Lasciando isolati per due settimane i roditori, gli studiosi guidati dai professori David J. Anderson e Moriel Zelikowsky hanno evidenziato una sovraregolazione nel cervello di uno specifico neuropeptide, la molecola di segnalazione tachichinina 2 (Tac2) / neurochinina B (NkB). All'aumento della ‘molecola della solitudine' aumentavano anche i comportamenti anomali degli animali, come l'elevata aggressività nei confronti dei simili (una volta riportati in gruppo) e una paura esagerata nei confronti di determinati stimoli.

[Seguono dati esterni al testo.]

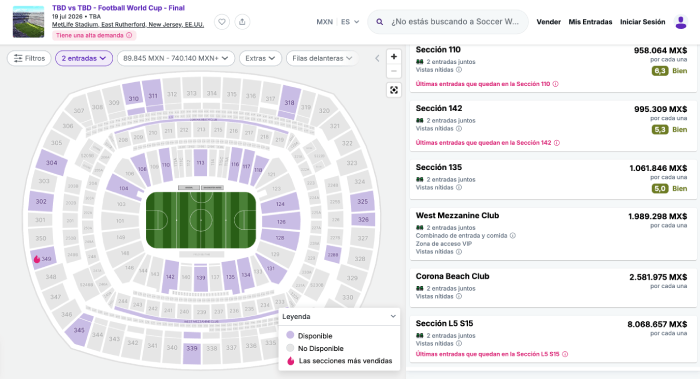Click info icon beside Tiene una alta demanda
The height and width of the screenshot is (379, 700).
[129, 35]
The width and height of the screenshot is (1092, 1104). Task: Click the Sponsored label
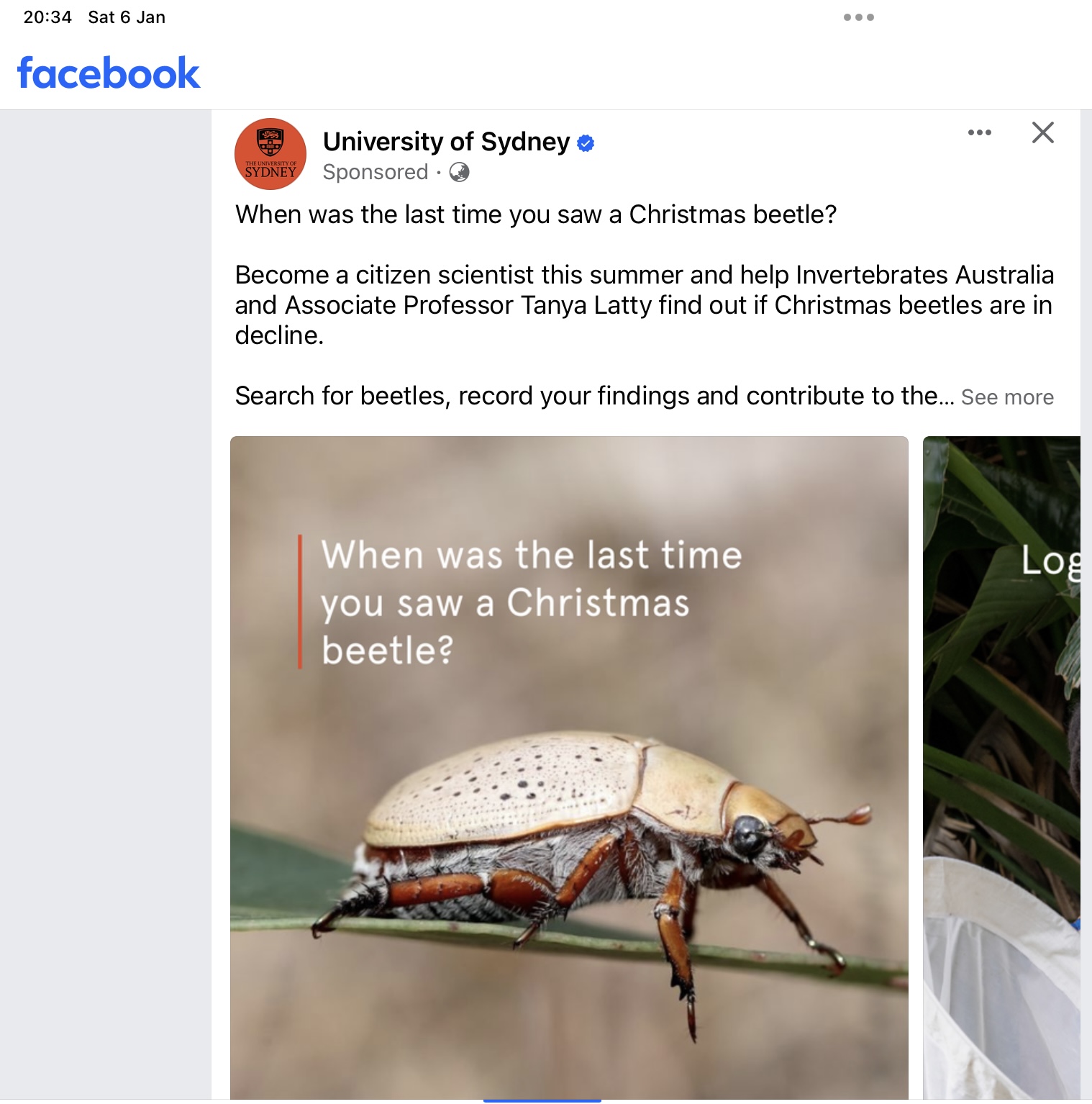pyautogui.click(x=376, y=172)
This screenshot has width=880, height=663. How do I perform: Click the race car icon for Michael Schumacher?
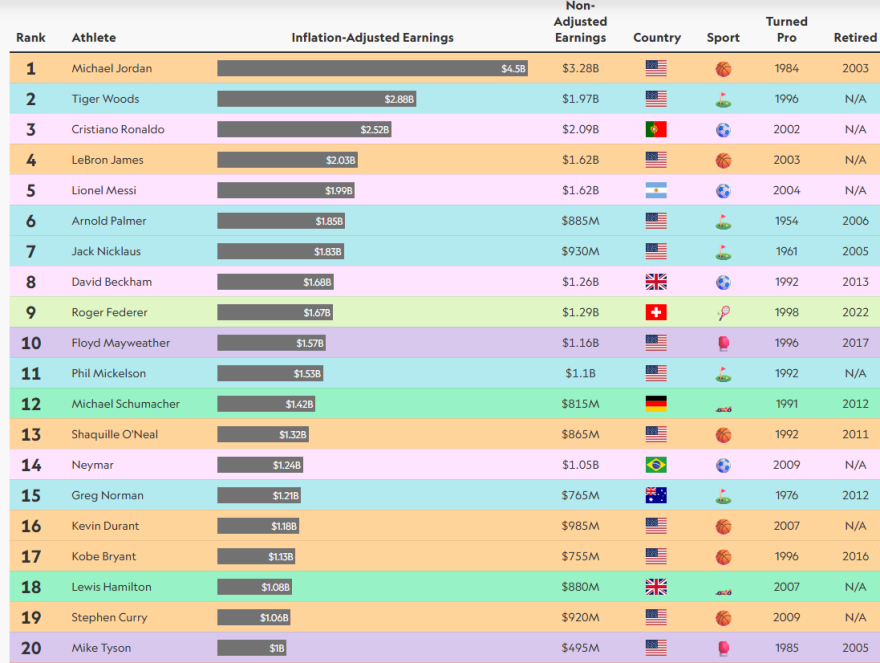(723, 405)
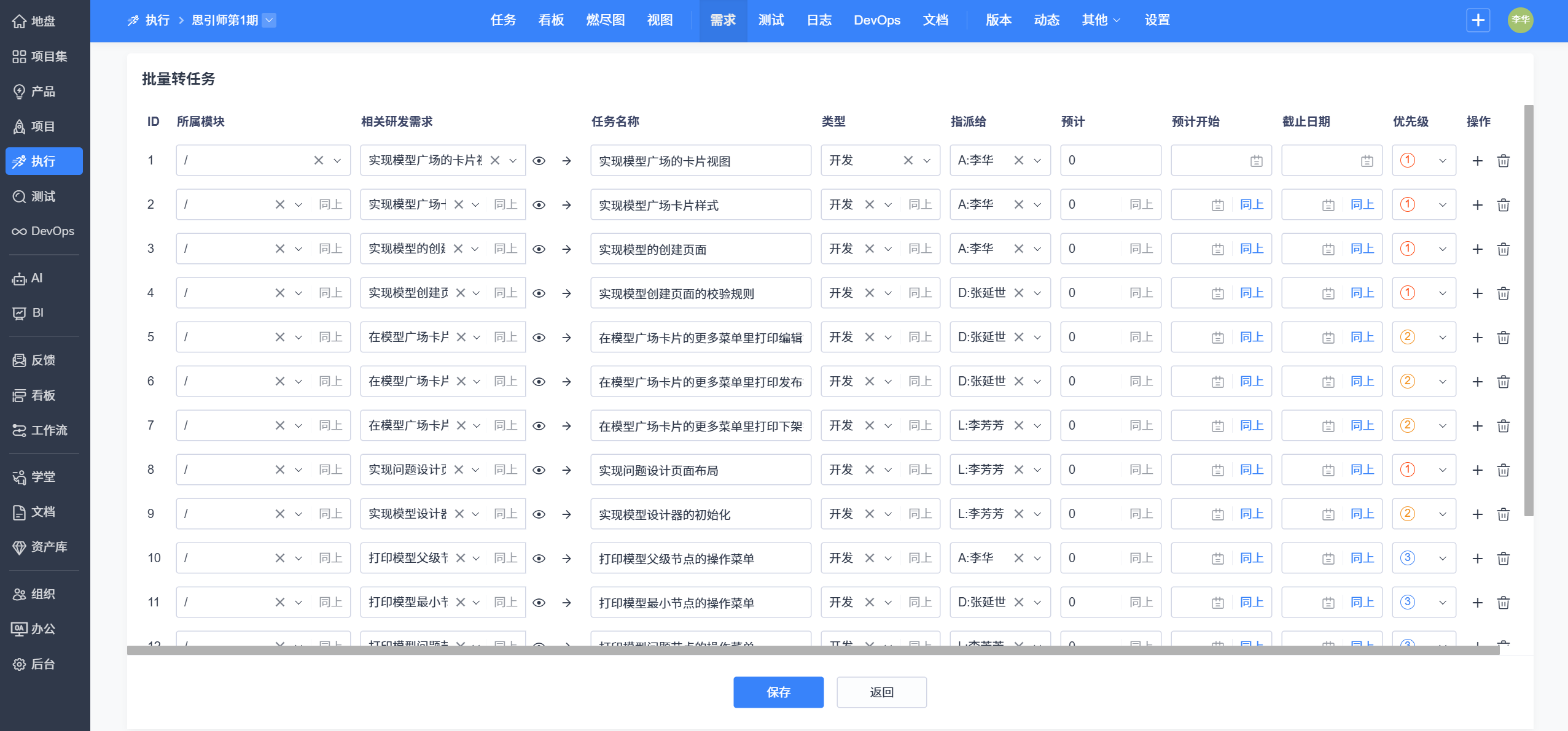1568x731 pixels.
Task: Preview row 2 requirement via the eye icon
Action: point(539,205)
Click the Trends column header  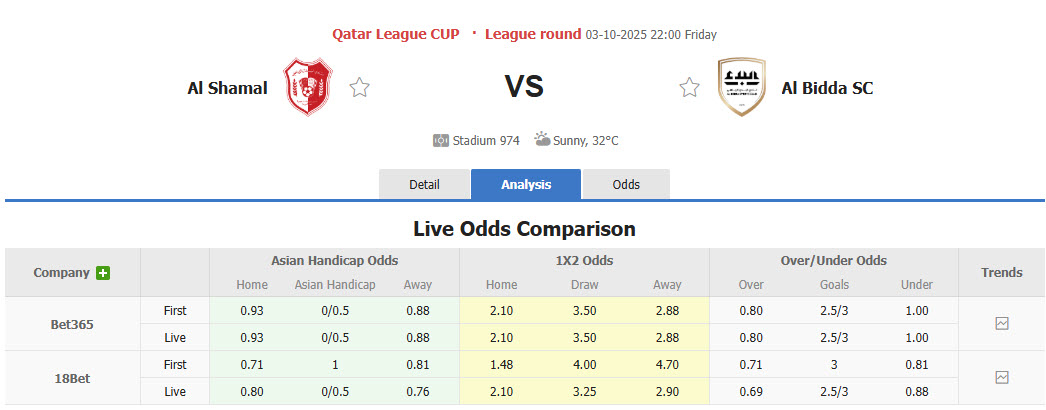(x=1002, y=272)
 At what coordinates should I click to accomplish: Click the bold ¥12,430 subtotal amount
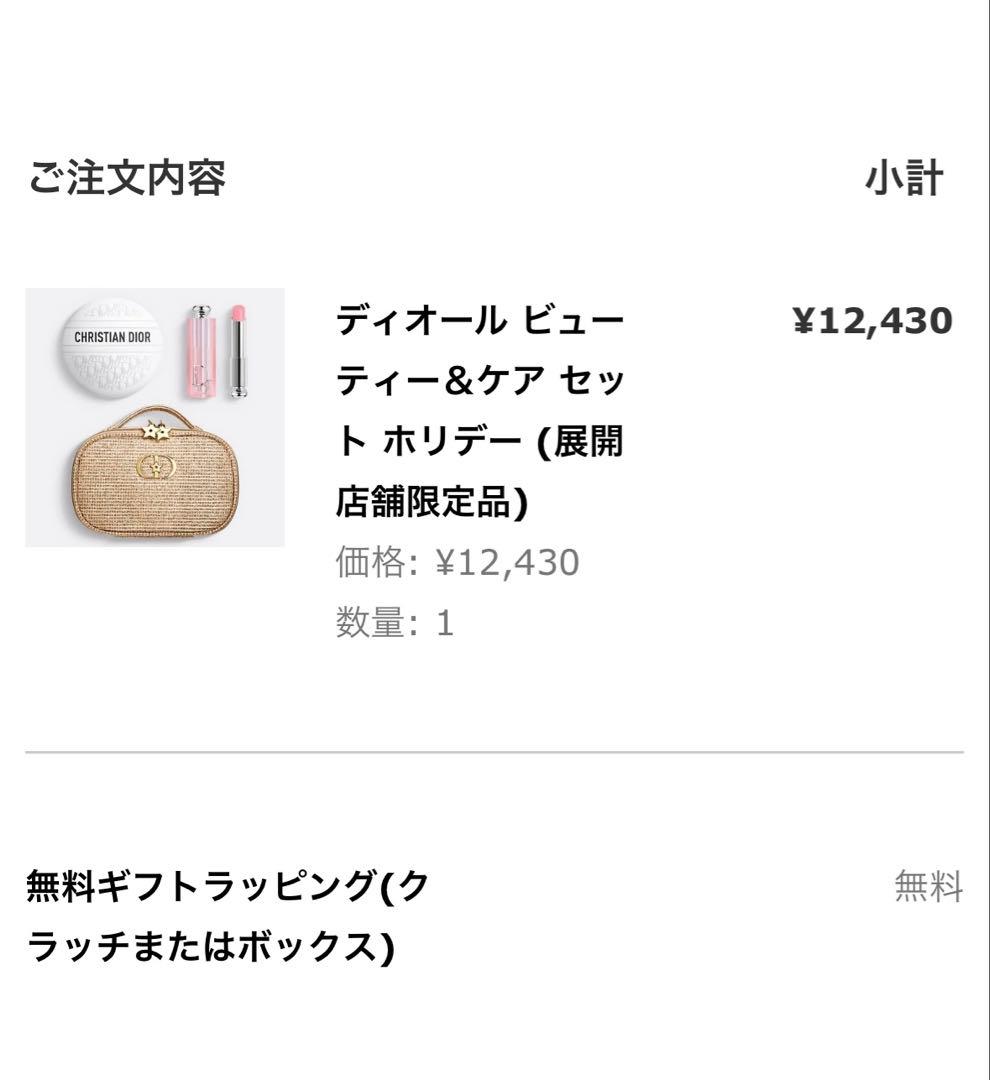[872, 320]
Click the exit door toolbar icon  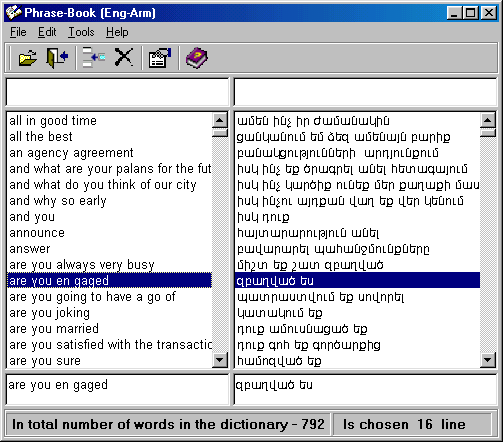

L'aspetto più interessante della ricerca risiede nel fatto che gli studiosi hanno scoperto un metodo per regolare a proprio piacimento le concentrazioni di neurochinina B nel cervello dei topi, attraverso un farmaco – chiamato Osanetant – che blocca il recettore NkB. Aumentando la molecola della solitudine in topi che vivevano in gruppo hanno fatto emergere gli stessi comportamenti di paura e aggressività dei topi isolati; viceversa, riducendola nei topi isolati hanno eliminato del tutto questi comportamenti.

Poiché la stessa molecola è presente anche nel cervello umano, gli studiosi americani ipotizzano che regolandola con questo farmaco potrebbe essere possibile trattare alcuni disturbi psichiatrici, ma anche lo stress generato dall'isolamento e dal lutto. Il medicinale, inoltre, potrebbe ridurre anche i comportamenti aggressivi nelle persone condannate al carcere. In passato l'Osanetant fu utilizzato come potenziale trattamento per il disturbo bipolare e la schizofrenia, ma pur non avendo effetti collaterali non diede risultati rilevanti. Per questa ragione potrebbe avere una seconda chance nel contrasto ad altre tipologie di disturbi mentali. I dettagli della ricerca sono stati pubblicati sull'autorevole rivista scientifica Cell.